Butter alone can be stored for a long time:

The butter which I find high enough in vitamins for my use usually has to be shipped long distances as very little of it has been found in nearby states, even though they are liberal producers of dairy products. It could, however, be produced in most districts, placing the dairy cows on a rapidly growing young wheat pasture and putting the butter produced under these conditions in storage for other seasons when the butter is not so high in vitamins. Wheat can be pastured with very little loss in the grain yield up to the time it is about half grown, and under some conditions the yield has been shown to be increased. The wheat pasturage should be supplemented with some coarser feed, not grains.

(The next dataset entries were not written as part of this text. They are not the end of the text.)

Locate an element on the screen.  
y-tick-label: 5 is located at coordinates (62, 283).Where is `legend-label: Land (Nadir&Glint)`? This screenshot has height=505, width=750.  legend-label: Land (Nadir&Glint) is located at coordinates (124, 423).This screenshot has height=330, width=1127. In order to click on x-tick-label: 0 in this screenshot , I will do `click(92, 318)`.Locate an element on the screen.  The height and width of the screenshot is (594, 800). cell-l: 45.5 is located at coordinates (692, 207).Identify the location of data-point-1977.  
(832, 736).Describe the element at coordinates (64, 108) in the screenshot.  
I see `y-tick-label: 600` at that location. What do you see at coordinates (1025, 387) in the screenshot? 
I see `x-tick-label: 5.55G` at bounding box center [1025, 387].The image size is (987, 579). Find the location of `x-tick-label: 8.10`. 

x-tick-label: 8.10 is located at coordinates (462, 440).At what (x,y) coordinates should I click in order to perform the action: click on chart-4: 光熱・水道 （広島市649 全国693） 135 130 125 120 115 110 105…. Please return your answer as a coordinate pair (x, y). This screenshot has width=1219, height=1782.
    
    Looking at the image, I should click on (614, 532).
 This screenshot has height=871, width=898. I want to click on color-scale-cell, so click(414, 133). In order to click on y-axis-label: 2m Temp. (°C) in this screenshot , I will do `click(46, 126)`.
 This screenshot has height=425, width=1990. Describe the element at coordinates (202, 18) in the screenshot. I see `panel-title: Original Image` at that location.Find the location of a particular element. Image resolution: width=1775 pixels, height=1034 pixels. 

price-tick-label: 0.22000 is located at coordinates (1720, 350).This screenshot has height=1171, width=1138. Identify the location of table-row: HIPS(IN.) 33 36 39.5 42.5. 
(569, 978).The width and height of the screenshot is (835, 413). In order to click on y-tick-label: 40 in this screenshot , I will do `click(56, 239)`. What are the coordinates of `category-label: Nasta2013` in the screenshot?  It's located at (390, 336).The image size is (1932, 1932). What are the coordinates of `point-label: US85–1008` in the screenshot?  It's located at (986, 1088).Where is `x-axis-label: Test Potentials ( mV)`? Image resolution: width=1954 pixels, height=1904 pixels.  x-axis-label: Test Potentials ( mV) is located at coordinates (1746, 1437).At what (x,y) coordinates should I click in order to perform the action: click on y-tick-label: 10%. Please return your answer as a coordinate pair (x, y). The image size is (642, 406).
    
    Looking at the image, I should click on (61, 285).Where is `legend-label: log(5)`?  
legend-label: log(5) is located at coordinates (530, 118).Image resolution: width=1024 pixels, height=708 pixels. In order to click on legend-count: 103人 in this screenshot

Marine animal products can also be rich in activators if animals eat marine plants:

Animal foods, whether dairy products, eggs or tissues will have their nutritive value enhanced, particularly their activator content, if the animals are feeding on a ration high in both activator and minerals, which will mean a liberal supply at all seasons of the year of either a rapidly growing young grass eating fresh or after being properly cared so as to conserve the activators, especially carotene. For this carrots and green wheat furnish a particularly available source. This will enable animals furnishing milk or eggs to not only supply better food but to greatly reinforce their own tissues for better body functioning and as storage for emergency periods. Most humans can well, if not best, reinforce their reserves with dairy products so produced and used as either fresh or storage products, and also from some marine animal products, which animals obtain their activators directly or indirectly from the pasturage of “the meadows of the sea”; such as cod liver oil especially selected for high activator content.